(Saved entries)
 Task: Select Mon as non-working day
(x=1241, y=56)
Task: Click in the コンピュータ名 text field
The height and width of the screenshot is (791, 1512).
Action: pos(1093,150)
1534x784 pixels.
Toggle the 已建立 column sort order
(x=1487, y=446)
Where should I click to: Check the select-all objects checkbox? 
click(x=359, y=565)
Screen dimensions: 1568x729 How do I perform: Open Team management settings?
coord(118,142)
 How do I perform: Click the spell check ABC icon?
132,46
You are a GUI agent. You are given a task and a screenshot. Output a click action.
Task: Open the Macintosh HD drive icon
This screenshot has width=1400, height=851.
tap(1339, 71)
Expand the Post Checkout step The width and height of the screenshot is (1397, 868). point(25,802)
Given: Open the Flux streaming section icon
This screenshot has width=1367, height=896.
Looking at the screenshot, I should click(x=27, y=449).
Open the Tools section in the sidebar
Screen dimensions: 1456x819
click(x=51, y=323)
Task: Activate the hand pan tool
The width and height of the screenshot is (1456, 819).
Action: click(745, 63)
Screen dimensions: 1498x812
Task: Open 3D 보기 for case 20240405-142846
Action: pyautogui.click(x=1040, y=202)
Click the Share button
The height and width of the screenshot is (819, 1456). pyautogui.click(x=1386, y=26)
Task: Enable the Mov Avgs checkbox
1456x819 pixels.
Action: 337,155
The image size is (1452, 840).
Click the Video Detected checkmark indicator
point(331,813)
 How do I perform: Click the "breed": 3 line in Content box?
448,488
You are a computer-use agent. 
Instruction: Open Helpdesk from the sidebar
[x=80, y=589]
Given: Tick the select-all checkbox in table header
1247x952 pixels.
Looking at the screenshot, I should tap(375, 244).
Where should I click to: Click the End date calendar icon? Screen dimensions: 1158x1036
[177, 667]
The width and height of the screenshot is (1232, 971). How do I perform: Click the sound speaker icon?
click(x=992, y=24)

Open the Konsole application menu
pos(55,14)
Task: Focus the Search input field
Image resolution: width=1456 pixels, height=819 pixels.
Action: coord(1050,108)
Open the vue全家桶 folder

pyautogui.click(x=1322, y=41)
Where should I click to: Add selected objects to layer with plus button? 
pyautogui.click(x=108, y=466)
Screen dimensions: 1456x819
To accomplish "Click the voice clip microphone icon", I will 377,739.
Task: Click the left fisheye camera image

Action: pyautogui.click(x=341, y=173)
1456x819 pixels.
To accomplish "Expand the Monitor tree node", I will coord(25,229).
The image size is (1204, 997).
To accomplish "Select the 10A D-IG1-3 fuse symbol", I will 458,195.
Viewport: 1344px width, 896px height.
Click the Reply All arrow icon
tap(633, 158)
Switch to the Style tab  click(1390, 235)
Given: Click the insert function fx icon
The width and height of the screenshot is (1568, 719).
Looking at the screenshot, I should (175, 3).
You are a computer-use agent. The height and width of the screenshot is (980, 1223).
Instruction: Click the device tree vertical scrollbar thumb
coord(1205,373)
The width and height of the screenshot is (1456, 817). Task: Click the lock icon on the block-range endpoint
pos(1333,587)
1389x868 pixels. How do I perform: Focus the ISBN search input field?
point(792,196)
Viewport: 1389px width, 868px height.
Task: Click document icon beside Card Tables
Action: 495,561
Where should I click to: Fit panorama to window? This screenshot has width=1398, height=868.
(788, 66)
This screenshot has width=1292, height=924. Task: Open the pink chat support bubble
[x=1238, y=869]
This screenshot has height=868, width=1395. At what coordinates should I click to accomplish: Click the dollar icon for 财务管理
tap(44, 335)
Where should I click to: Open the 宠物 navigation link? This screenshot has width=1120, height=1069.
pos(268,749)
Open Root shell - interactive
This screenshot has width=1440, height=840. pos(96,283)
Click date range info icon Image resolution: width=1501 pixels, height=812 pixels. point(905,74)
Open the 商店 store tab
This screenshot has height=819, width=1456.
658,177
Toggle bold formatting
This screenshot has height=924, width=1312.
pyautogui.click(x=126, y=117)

• YOUR GOAL:
Each entry above needs to be duplicated verbatim.

• YOUR SOLUTION:
 Task: Select Mon as non-working day
(x=1241, y=56)
Task: Click in the コンピュータ名 text field
The height and width of the screenshot is (791, 1512).
Action: pos(1093,150)
1534x784 pixels.
Toggle the 已建立 column sort order
(x=1487, y=446)
Where should I click to: Check the select-all objects checkbox? 
click(x=359, y=565)
Screen dimensions: 1568x729 How do I perform: Open Team management settings?
coord(118,142)
 How do I perform: Click the spell check ABC icon?
132,46
You are a GUI agent. You are given a task and a screenshot. Output a click action.
Task: Open the Macintosh HD drive icon
This screenshot has width=1400, height=851.
tap(1339, 71)
Expand the Post Checkout step The width and height of the screenshot is (1397, 868). point(25,802)
Given: Open the Flux streaming section icon
This screenshot has width=1367, height=896.
Looking at the screenshot, I should click(x=27, y=449).
Open the Tools section in the sidebar
Screen dimensions: 1456x819
click(x=51, y=323)
Task: Activate the hand pan tool
The width and height of the screenshot is (1456, 819).
Action: click(745, 63)
Screen dimensions: 1498x812
Task: Open 3D 보기 for case 20240405-142846
Action: pyautogui.click(x=1040, y=202)
Click the Share button
The height and width of the screenshot is (819, 1456). pyautogui.click(x=1386, y=26)
Task: Enable the Mov Avgs checkbox
1456x819 pixels.
Action: 337,155
The image size is (1452, 840).
Click the Video Detected checkmark indicator
point(331,813)
 How do I perform: Click the "breed": 3 line in Content box?
448,488
You are a computer-use agent. 
Instruction: Open Helpdesk from the sidebar
[x=80, y=589]
Given: Tick the select-all checkbox in table header
1247x952 pixels.
Looking at the screenshot, I should tap(375, 244).
Where should I click to: Click the End date calendar icon? Screen dimensions: 1158x1036
[177, 667]
The width and height of the screenshot is (1232, 971). How do I perform: Click the sound speaker icon?
click(x=992, y=24)

Open the Konsole application menu
pos(55,14)
Task: Focus the Search input field
Image resolution: width=1456 pixels, height=819 pixels.
Action: coord(1050,108)
Open the vue全家桶 folder

pyautogui.click(x=1322, y=41)
Where should I click to: Add selected objects to layer with plus button? 
pyautogui.click(x=108, y=466)
Screen dimensions: 1456x819
To accomplish "Click the voice clip microphone icon", I will 377,739.
Task: Click the left fisheye camera image

Action: pyautogui.click(x=341, y=173)
1456x819 pixels.
To accomplish "Expand the Monitor tree node", I will coord(25,229).
The image size is (1204, 997).
To accomplish "Select the 10A D-IG1-3 fuse symbol", I will 458,195.
Viewport: 1344px width, 896px height.
Click the Reply All arrow icon
tap(633, 158)
Switch to the Style tab  click(1390, 235)
Given: Click the insert function fx icon
The width and height of the screenshot is (1568, 719).
Looking at the screenshot, I should (175, 3).
You are a computer-use agent. The height and width of the screenshot is (980, 1223).
Instruction: Click the device tree vertical scrollbar thumb
coord(1205,373)
The width and height of the screenshot is (1456, 817). Task: Click the lock icon on the block-range endpoint
pos(1333,587)
1389x868 pixels. How do I perform: Focus the ISBN search input field?
point(792,196)
Viewport: 1389px width, 868px height.
Task: Click document icon beside Card Tables
Action: 495,561
Where should I click to: Fit panorama to window? This screenshot has width=1398, height=868.
(788, 66)
This screenshot has width=1292, height=924. Task: Open the pink chat support bubble
[x=1238, y=869]
This screenshot has height=868, width=1395. At what coordinates should I click to accomplish: Click the dollar icon for 财务管理
tap(44, 335)
Where should I click to: Open the 宠物 navigation link? This screenshot has width=1120, height=1069.
pos(268,749)
Open Root shell - interactive
This screenshot has width=1440, height=840. pos(96,283)
Click date range info icon Image resolution: width=1501 pixels, height=812 pixels. point(905,74)
Open the 商店 store tab
This screenshot has height=819, width=1456.
658,177
Toggle bold formatting
This screenshot has height=924, width=1312.
pyautogui.click(x=126, y=117)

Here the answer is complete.